WHAT TO DO: Transcribe the records in full, keeping every word exactly as given.

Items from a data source
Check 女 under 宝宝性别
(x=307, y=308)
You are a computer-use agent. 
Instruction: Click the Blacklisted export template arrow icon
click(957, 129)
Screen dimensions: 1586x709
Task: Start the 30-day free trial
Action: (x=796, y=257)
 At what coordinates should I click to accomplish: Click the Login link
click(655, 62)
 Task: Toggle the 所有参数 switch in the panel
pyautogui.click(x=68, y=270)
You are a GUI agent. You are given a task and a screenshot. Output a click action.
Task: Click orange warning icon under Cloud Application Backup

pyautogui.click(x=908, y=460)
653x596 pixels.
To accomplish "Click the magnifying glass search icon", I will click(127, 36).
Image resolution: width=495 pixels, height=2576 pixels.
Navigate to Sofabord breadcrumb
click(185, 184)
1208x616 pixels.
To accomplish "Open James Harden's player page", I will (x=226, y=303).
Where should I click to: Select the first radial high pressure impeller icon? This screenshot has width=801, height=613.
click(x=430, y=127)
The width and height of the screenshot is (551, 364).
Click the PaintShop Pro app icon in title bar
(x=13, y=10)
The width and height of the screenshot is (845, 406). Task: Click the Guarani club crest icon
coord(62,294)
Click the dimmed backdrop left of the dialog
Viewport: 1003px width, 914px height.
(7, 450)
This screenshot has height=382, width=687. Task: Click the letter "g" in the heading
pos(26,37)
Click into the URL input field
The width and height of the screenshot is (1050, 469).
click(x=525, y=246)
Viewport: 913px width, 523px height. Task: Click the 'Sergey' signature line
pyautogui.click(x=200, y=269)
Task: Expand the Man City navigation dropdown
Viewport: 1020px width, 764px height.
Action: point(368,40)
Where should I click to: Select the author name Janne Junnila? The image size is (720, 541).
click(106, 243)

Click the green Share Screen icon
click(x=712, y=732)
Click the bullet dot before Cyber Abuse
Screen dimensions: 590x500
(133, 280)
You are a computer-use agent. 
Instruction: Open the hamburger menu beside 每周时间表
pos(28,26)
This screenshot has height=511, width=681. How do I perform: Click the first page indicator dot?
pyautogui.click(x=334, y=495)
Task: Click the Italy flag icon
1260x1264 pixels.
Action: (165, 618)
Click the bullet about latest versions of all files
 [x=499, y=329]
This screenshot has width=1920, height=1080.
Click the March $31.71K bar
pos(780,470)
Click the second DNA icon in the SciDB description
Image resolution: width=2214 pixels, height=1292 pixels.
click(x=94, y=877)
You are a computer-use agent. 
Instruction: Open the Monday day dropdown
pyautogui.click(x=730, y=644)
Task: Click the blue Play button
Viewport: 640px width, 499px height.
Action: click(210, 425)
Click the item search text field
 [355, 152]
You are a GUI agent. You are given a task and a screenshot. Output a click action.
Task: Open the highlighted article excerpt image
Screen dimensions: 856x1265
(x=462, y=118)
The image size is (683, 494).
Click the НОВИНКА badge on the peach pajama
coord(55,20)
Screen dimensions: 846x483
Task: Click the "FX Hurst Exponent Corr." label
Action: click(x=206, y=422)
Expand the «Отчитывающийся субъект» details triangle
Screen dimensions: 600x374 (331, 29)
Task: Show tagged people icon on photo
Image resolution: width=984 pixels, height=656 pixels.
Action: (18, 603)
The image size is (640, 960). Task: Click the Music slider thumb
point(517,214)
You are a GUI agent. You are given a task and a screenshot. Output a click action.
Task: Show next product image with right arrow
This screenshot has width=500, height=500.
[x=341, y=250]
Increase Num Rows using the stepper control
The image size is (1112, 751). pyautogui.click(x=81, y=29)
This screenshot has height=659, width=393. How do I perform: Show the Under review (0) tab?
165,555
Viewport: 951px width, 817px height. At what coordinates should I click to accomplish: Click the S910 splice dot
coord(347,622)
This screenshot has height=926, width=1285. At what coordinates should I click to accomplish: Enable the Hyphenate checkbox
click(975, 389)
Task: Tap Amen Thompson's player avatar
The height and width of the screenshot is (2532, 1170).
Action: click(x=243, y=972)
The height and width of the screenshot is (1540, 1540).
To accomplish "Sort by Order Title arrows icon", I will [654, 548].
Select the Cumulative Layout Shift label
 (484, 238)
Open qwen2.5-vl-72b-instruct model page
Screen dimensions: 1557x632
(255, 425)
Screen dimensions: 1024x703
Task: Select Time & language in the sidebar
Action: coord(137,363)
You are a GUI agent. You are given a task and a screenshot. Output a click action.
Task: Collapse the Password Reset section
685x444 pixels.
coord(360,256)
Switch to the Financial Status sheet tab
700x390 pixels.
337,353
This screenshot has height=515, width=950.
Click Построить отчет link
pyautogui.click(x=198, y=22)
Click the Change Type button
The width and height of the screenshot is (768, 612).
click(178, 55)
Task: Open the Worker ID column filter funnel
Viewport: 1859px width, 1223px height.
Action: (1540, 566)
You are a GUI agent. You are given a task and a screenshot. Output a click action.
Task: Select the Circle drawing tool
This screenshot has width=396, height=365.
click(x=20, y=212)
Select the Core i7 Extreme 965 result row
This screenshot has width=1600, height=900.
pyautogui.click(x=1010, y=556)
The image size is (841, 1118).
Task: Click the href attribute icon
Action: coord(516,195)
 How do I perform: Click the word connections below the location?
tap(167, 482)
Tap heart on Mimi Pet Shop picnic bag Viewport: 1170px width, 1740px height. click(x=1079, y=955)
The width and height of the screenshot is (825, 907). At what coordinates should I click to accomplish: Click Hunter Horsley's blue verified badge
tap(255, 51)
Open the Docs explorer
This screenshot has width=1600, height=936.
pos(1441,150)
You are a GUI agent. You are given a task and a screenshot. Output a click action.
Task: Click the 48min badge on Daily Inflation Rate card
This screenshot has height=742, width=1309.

RESPONSE TO THE TASK:
Check 女 under 宝宝性别
(x=307, y=308)
You are a computer-use agent. 
Instruction: Click the Blacklisted export template arrow icon
click(957, 129)
Screen dimensions: 1586x709
Task: Start the 30-day free trial
Action: (x=796, y=257)
 At what coordinates should I click to accomplish: Click the Login link
click(655, 62)
 Task: Toggle the 所有参数 switch in the panel
pyautogui.click(x=68, y=270)
You are a GUI agent. You are given a task and a screenshot. Output a click action.
Task: Click orange warning icon under Cloud Application Backup

pyautogui.click(x=908, y=460)
653x596 pixels.
To accomplish "Click the magnifying glass search icon", I will click(127, 36).
Image resolution: width=495 pixels, height=2576 pixels.
Navigate to Sofabord breadcrumb
click(185, 184)
1208x616 pixels.
To accomplish "Open James Harden's player page", I will (x=226, y=303).
Where should I click to: Select the first radial high pressure impeller icon? This screenshot has width=801, height=613.
click(x=430, y=127)
The width and height of the screenshot is (551, 364).
Click the PaintShop Pro app icon in title bar
(x=13, y=10)
The width and height of the screenshot is (845, 406). Task: Click the Guarani club crest icon
coord(62,294)
Click the dimmed backdrop left of the dialog
Viewport: 1003px width, 914px height.
(7, 450)
This screenshot has height=382, width=687. Task: Click the letter "g" in the heading
pos(26,37)
Click into the URL input field
The width and height of the screenshot is (1050, 469).
click(x=525, y=246)
Viewport: 913px width, 523px height. Task: Click the 'Sergey' signature line
pyautogui.click(x=200, y=269)
Task: Expand the Man City navigation dropdown
Viewport: 1020px width, 764px height.
Action: point(368,40)
Where should I click to: Select the author name Janne Junnila? The image size is (720, 541).
click(106, 243)

Click the green Share Screen icon
click(x=712, y=732)
Click the bullet dot before Cyber Abuse
Screen dimensions: 590x500
(133, 280)
You are a computer-use agent. 
Instruction: Open the hamburger menu beside 每周时间表
pos(28,26)
This screenshot has height=511, width=681. How do I perform: Click the first page indicator dot?
pyautogui.click(x=334, y=495)
Task: Click the Italy flag icon
1260x1264 pixels.
Action: (165, 618)
Click the bullet about latest versions of all files
 [x=499, y=329]
This screenshot has width=1920, height=1080.
Click the March $31.71K bar
pos(780,470)
Click the second DNA icon in the SciDB description
Image resolution: width=2214 pixels, height=1292 pixels.
click(x=94, y=877)
You are a computer-use agent. 
Instruction: Open the Monday day dropdown
pyautogui.click(x=730, y=644)
Task: Click the blue Play button
Viewport: 640px width, 499px height.
Action: click(210, 425)
Click the item search text field
 [355, 152]
You are a GUI agent. You are given a task and a screenshot. Output a click action.
Task: Open the highlighted article excerpt image
Screen dimensions: 856x1265
(x=462, y=118)
The image size is (683, 494).
Click the НОВИНКА badge on the peach pajama
coord(55,20)
Screen dimensions: 846x483
Task: Click the "FX Hurst Exponent Corr." label
Action: click(x=206, y=422)
Expand the «Отчитывающийся субъект» details triangle
Screen dimensions: 600x374 (331, 29)
Task: Show tagged people icon on photo
Image resolution: width=984 pixels, height=656 pixels.
Action: (18, 603)
The image size is (640, 960). Task: Click the Music slider thumb
point(517,214)
You are a GUI agent. You are given a task and a screenshot. Output a click action.
Task: Show next product image with right arrow
This screenshot has width=500, height=500.
[x=341, y=250]
Increase Num Rows using the stepper control
The image size is (1112, 751). pyautogui.click(x=81, y=29)
This screenshot has height=659, width=393. How do I perform: Show the Under review (0) tab?
165,555
Viewport: 951px width, 817px height. At what coordinates should I click to accomplish: Click the S910 splice dot
coord(347,622)
This screenshot has height=926, width=1285. At what coordinates should I click to accomplish: Enable the Hyphenate checkbox
click(975, 389)
Task: Tap Amen Thompson's player avatar
The height and width of the screenshot is (2532, 1170).
Action: click(x=243, y=972)
The height and width of the screenshot is (1540, 1540).
To accomplish "Sort by Order Title arrows icon", I will [654, 548].
Select the Cumulative Layout Shift label
 (484, 238)
Open qwen2.5-vl-72b-instruct model page
Screen dimensions: 1557x632
(255, 425)
Screen dimensions: 1024x703
Task: Select Time & language in the sidebar
Action: coord(137,363)
You are a GUI agent. You are given a task and a screenshot. Output a click action.
Task: Collapse the Password Reset section
685x444 pixels.
coord(360,256)
Switch to the Financial Status sheet tab
700x390 pixels.
337,353
This screenshot has height=515, width=950.
Click Построить отчет link
pyautogui.click(x=198, y=22)
Click the Change Type button
The width and height of the screenshot is (768, 612).
click(178, 55)
Task: Open the Worker ID column filter funnel
Viewport: 1859px width, 1223px height.
Action: (1540, 566)
You are a GUI agent. You are given a task and a screenshot. Output a click action.
Task: Select the Circle drawing tool
This screenshot has width=396, height=365.
click(x=20, y=212)
Select the Core i7 Extreme 965 result row
This screenshot has width=1600, height=900.
pyautogui.click(x=1010, y=556)
The image size is (841, 1118).
Task: Click the href attribute icon
Action: coord(516,195)
 How do I perform: Click the word connections below the location?
tap(167, 482)
Tap heart on Mimi Pet Shop picnic bag Viewport: 1170px width, 1740px height. click(x=1079, y=955)
The width and height of the screenshot is (825, 907). At what coordinates should I click to accomplish: Click Hunter Horsley's blue verified badge
tap(255, 51)
Open the Docs explorer
This screenshot has width=1600, height=936.
pos(1441,150)
You are a GUI agent. You are given a task and a screenshot. Output a click action.
Task: Click the 48min badge on Daily Inflation Rate card
This screenshot has height=742, width=1309.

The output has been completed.